Inclusion Criteria:

- Histologically or cytologically proven diagnosis of breast adenocarcinoma that is now
metastatic or locally recurrent and inoperable with curative intent.

- Prior treatment with a standard regimen of anthracycline and taxane.

- Female patients at least 18 years old.

- ECOG performance status (PS): 0-2

- Adequate organ and bone marrow function

- Measurable disease by Response Evaluation Criteria in Solid Tumors (RECIST) criteria
(For the part I component, patients with non-measurable disease are accepted.)

- Resolution of all clinically significant toxic effects

- Completion of all prior therapy ≥ 3 weeks prior to registration. Patients on
bisphosphonate therapy may continue such therapy.

- Patients must be either post-menopausal, surgically sterile, or using effective
contraception.

- Willing and able to comply with study procedures and sign informed consent

Exclusion Criteria:

- History of any second malignancy within the last 5 years (except adequately treated
basal cell or squamous cell skin cancer, or in situ carcinoma of the cervix uteri).

- Patients receiving more than one adjuvant regimen or more than one metastatic regimen

- Known brain or leptomeningeal disease.

- Concurrent treatment on another clinical trial or with any other cancer therapy
including chemotherapy, biological therapy, hormonal therapy, radiotherapy,
chemoembolization therapy, cryotherapy, targeted non-cytotoxic therapies, or patients
planning to receive these treatments during the study.

- Prior treatment with capecitabine, XRP9881, or any investigational chemotherapy.

- History of hypersensitivity to taxanes, Polysorbate-80, or to compounds with similar
chemical structures. Patients with known intolerance to fluoropyrimidines or patients
with known dihydropyrimidine dehydrogenase (DPD) deficiency.

- Concurrent treatment with potent inhibitors of cytochrome P450 3A4, or patients
planning to receive these treatments. For patients who were receiving treatment with
such agents, a one-week washout period is required prior to registration.

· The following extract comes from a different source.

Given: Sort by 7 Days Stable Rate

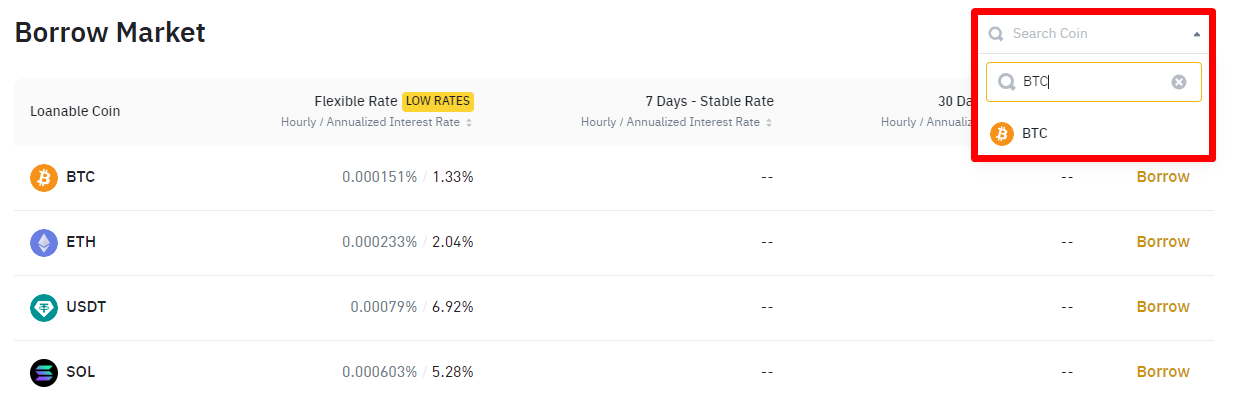Looking at the screenshot, I should tap(769, 123).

- Peripheral neuropathy grade ≥ 2.

- Any of the following within the 6 months prior to registration: myocardial
infarction, severe/unstable angina, coronary/peripheral artery bypass graft surgery,
clinically symptomatic and uncontrolled cardiovascular disease, or clinically
significant cardiac arrhythmias (grade 3-4).

- History of inflammatory bowel disease or chronic diarrhea.

- Lack of physical integrity of the upper gastrointestinal tract, malabsorption
syndrome, or inability to take oral medication.

- Other severe acute or chronic medical or psychiatric condition, or significant
laboratory abnormality requiring further investigation or that may cause undue risk
for the patient's safety.

- Known human immunodeficiency virus (HIV) infection requiring treatment or acquired
immunodeficiency-syndrome (AIDS)-related illness.

- Patients who are pregnant or breastfeeding.